Quando ingressei no curso de Matemática, o objetivo do curso era uma formação para atuar na Educação Superior. O curso era muito pesado. Nós tínhamos uma formação básica para atuar como professores. O curso era de licenciatura mesmo! [...] Era um curso muito difícil, ninguém queria fazer Matemática.

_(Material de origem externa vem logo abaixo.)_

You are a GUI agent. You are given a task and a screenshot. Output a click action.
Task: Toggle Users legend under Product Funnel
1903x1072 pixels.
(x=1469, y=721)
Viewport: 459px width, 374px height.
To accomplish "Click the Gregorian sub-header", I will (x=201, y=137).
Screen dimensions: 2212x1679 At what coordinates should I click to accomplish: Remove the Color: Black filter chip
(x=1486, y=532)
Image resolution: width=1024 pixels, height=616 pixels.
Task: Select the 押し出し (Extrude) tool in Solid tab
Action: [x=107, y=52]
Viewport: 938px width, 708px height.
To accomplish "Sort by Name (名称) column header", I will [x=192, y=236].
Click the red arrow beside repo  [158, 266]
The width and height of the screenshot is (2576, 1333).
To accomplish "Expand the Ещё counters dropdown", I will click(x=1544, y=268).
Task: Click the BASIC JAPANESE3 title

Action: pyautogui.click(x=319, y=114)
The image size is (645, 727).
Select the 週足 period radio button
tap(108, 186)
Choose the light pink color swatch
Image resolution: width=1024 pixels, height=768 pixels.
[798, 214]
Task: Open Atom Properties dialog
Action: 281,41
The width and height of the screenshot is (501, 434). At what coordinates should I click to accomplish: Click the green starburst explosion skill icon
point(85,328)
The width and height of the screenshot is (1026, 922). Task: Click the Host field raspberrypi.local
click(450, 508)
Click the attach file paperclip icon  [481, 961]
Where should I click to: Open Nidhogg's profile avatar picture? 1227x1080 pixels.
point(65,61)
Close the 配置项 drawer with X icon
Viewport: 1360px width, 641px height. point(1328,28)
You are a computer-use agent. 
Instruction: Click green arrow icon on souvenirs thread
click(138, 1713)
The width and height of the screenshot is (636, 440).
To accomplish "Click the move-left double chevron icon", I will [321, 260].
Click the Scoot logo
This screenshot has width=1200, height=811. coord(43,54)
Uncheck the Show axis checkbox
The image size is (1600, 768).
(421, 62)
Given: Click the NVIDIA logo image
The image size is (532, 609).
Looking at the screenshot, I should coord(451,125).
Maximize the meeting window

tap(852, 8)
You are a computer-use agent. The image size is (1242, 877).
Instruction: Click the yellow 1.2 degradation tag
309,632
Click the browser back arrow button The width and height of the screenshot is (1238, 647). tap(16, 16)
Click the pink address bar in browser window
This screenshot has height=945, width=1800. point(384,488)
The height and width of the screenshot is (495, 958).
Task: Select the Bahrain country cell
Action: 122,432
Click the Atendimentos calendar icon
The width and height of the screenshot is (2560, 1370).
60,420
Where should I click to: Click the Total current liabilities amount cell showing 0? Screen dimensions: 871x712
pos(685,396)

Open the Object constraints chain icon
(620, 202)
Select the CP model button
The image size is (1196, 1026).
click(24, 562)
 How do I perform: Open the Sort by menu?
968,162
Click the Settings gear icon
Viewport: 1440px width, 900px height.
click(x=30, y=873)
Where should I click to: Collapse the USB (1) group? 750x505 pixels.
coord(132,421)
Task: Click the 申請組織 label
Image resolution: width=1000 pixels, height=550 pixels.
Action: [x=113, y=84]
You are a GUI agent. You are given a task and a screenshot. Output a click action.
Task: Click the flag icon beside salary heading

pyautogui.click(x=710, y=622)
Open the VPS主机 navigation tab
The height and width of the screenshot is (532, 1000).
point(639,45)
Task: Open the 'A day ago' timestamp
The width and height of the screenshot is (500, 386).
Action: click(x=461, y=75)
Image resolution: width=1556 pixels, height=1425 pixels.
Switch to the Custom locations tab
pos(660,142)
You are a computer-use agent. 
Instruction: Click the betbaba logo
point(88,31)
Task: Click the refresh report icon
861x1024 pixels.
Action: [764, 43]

A cultura era muito direcionada... Era uma cultura de medo, de distância... Também, à época, achava-se que a mulher não podia fazer um curso superior... O perfil das pessoas que procuravam o curso de Matemática era de professor. No meu caso, foi uma escolha consciente.

Baseando-nos nas falas de nossos colaboradores, podemos concluir que o curso de Matemática continuou a ser considerado difícil, mesmo por alunos que o realizaram muito depois de sua criação. É o que salienta o professor Edson Crisóstomo (graduado em 1988).

Não sei se o curso de Matemática se classificaria como fácil, difícil... Enquanto critério de avaliação, ele poderia ser classificado como um curso difícil, porque nós éramos avaliados, na maioria das disciplinas, apenas com provas. Então nós tínhamos 100% das notas atribuídas por meio de provas, avaliações escritas, individuais. As Ciências Exatas têm esse critério de avaliação... Poderia ser considerado um curso difícil, também, porque era um curso em que havia muita dependência, muita reprovação... Nós tínhamos Química que era, também, uma disciplina em que havia muita reprovação, a parte de Estatística... Então... A gente tinha um rol de disciplinas que eram consideradas disciplinas pesadas, vamos usar esse termo... Em linhas gerais o curso... Se considerarmos as questões de reprovação, do nível de avaliações, era um curso difícil.

Nas narrativas dos professores que atuam, no momento presente, como docentes do curso, evidencia-se uma preocupação com o atual processo de formação de professores de Matemática na instituição que os formou e na qual lecionam, já que três deles disseram que hoje os alunos estão mais interessados em cursar a pós-graduação para poderem ser pesquisadores do que em se tornarem professores. Isso nos leva a uma

reflexão sobre a natureza do curso oferecido nos anos 1960 e 1970, pois, ao que identificamos, a intenção era certificar o professor de Matemática para atuar no que atualmente se chama educação básica, ou seja, o curso era conduzido com esse objetivo. Já entre aqueles graduados nos anos 1980 há indícios de uma tentativa de formação que aproximasse a docência e a pesquisa (verificada nos cursos de bacharelado de outras instituições).

Desse modo, assim como em todo o território brasileiro, a primeira instituição de ensino superior da região norte mineira a criar um curso de Matemática foi constituída de forma isolada, distanciada do modelo de instituição universitária, que à época tinha como objetivo primordial desenvolver a pesquisa científica (CUNHA, 2007a).

No próximo capítulo, abordaremos alguns dos elementos da cultura acadêmica do curso, focalizando fazeres pedagógicos, métodos de ensino, materiais didáticos e formas de avaliação.